* START Selected passage *
Message to McCain: push drilling

James C. Capretta's sober analysis ("It's the economy stupid," Op-Ed, Tuesday) of possible economic fixes Republican presidential nominee John McCain should consider for repairing our national economy doesn't go far enough by limiting the discussion to tax policies.

With oil approaching $120 a barrel, Congress, led by a Democratic majority, has consistently voted against opening the Arctic National Wildlife Refuge (ANWR) for oil exploration and drilling. Our current federal energy policy needs to be revised to reflect current economic realities that are threatening our economy and national security.

The perceived threat to the environment that oil drilling allegedly represents has been the largest obstacle in this debate. In fact, only 1.5 million acres, or 8 percent, of the northern coast of ANWR would be considered for oil exploration. The remaining 17.5 million acres would remain permanently closed to any kind of development. Should oil be discovered, less than 2,000 acres of the Coastal Plain would be affected. That is less than half of 1 percent of ANWR that would be affected by production activity.

It has been demonstrated that oil and gas development can coexist successfully with wildlife in the Alaskan Arctic. It has been estimated that the central Arctic caribou herd, which migrates through Prudhoe Bay, has grown from 3,000 animals in the 1970s to its current level of 32,000 animals.

One cannot complain about the depreciation of the dollar against foreign currencies without understanding the consequences of the following fact: the United States continues to import an average of 60 percent of it's domestic oil supply. That equates to sending more than $330 billion to Middle Eastern countries.

Additional benefits would be the anticipated jobs and tax revenues from opening ANWR to oil exploration and drilling. It has been estimated that between 250,000 and 735,000 ANWR jobs would be created by the development of the Coastal Plain.

The Congressional Research Service has also released a review of potential ANWR tax-revenue estimates stating that due to the increased price of oil, the 10-02 Area of ANWR could be worth $94.8 billion in federal income taxes and $42.8 billion in royalties totaling a $138 billion.

If Mr. McCain wants to truly distinguish himself politically while igniting our economy from its current slumber, he needs to incorporate the revision of our current federal energy policy to permit oil exploration and drilling in ANWR.

MICHAEL P. MULHALL

Rockville Centre, N.Y.

Good-faith is good governance

Michael O'Hanlon demonstrates a profound misunderstanding of the Iran issue that is all too pervasive in Washington today ("Hawkish talks with Iran?" Commentary, Monday). His support for direct negotiations with Iran to be used not as a good-faith attempt to resolve one of the most significant foreign-policy challenges of our time, but rather as a precursor to open hostility and military conflict is duplicitous warmongering.
* END Selected passage *
What to do ▸ Transcribe everything in the letters to the editor above from "James C. Capretta's" down to "to tax policies.", word for word.
* START Data shown *
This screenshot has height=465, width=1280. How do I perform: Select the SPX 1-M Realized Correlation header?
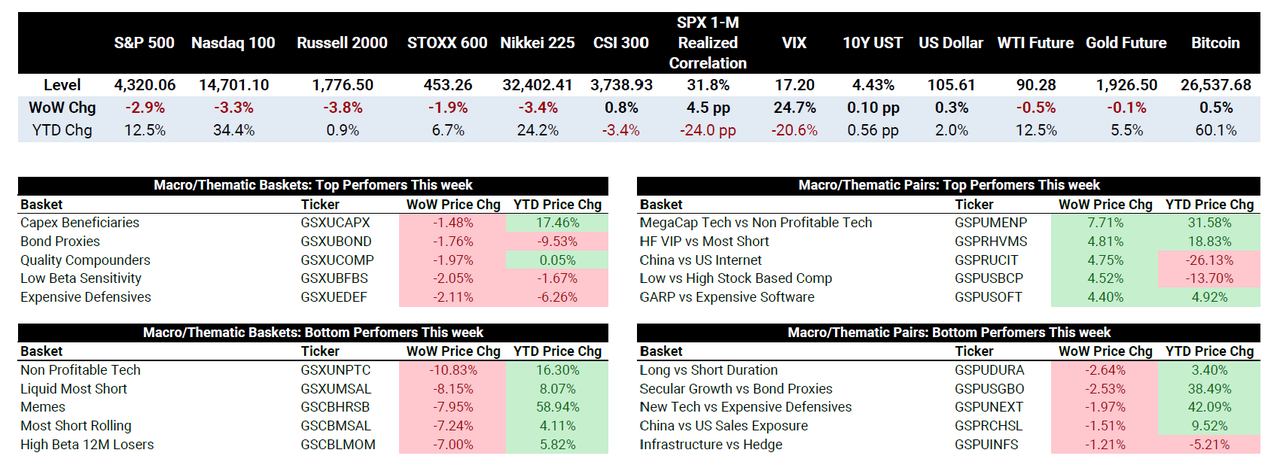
* END Data shown *
Answer to this exercise ▸
James C. Capretta's sober analysis ("It's the economy stupid," Op-Ed, Tuesday) of possible economic fixes Republican presidential nominee John McCain should consider for repairing our national economy doesn't go far enough by limiting the discussion to tax policies.